**Exercise description:**
For the data below, give the number of lines in which "will" occurs. Include nothing besides that number.
----------------------------------------
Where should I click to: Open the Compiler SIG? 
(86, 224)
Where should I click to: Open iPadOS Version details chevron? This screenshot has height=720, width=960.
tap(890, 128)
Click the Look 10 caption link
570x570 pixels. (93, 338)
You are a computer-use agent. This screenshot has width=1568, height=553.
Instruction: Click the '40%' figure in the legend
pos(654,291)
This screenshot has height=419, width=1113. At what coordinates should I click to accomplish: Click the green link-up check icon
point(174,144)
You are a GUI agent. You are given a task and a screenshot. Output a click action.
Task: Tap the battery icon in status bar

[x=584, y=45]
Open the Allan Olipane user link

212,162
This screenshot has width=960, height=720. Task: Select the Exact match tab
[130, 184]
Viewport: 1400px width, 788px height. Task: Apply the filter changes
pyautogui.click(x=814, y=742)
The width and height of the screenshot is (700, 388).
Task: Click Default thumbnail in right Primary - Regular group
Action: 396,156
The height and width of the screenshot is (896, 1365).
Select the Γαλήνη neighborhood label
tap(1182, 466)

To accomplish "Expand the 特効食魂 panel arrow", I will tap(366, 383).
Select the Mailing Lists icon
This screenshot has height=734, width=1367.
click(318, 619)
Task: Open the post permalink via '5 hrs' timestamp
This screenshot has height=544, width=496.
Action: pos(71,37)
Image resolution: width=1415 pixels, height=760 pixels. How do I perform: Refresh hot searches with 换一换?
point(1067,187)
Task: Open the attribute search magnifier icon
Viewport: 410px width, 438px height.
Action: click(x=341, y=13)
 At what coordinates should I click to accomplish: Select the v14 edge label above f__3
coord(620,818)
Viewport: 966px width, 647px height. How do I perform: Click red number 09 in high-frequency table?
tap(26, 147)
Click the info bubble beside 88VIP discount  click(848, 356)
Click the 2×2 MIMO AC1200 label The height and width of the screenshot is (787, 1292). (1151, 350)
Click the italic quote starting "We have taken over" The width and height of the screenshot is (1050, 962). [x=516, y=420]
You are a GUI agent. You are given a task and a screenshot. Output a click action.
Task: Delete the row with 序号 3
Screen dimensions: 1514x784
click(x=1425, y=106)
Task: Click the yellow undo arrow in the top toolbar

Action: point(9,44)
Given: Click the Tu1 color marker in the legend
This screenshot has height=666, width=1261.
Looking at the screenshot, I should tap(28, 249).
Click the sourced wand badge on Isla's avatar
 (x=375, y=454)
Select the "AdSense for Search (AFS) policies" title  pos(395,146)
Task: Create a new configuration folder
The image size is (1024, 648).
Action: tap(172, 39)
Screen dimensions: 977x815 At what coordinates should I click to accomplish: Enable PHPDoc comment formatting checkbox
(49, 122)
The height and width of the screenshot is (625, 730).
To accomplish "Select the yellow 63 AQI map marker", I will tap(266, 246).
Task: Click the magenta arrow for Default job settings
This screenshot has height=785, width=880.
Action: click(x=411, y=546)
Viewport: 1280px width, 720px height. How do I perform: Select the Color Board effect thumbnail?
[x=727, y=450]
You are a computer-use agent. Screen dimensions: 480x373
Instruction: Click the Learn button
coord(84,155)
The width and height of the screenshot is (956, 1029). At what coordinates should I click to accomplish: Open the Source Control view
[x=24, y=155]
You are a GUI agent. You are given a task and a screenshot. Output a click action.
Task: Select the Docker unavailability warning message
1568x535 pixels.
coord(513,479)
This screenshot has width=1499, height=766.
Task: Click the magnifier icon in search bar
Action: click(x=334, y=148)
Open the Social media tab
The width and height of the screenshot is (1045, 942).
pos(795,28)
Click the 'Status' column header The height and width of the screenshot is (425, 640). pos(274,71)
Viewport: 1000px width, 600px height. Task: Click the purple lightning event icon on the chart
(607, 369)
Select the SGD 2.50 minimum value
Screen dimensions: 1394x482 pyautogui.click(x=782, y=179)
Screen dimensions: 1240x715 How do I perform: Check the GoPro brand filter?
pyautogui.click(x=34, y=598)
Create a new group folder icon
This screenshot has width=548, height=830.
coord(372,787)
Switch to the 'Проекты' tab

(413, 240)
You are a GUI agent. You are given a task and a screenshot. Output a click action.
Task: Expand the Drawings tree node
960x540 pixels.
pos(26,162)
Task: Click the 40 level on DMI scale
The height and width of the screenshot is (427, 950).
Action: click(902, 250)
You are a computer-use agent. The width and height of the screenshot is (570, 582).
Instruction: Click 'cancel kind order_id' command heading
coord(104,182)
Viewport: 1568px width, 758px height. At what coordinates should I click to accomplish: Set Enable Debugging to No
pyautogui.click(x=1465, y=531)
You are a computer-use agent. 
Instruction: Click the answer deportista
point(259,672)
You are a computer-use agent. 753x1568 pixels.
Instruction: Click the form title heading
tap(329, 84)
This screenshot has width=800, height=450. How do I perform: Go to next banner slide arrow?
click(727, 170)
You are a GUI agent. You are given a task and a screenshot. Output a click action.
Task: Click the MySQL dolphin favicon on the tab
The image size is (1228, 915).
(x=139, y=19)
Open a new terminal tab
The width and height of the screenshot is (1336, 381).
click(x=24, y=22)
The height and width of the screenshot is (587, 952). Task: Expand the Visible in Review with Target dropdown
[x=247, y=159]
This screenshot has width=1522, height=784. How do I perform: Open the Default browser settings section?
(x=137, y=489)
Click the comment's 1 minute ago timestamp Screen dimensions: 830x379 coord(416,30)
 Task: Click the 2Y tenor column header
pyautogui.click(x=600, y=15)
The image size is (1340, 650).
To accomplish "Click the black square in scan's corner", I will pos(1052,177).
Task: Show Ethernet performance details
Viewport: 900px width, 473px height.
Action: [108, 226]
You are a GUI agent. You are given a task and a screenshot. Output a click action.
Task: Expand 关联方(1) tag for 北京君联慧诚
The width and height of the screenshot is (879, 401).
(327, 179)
----------------------------------------
**Answer space:**
3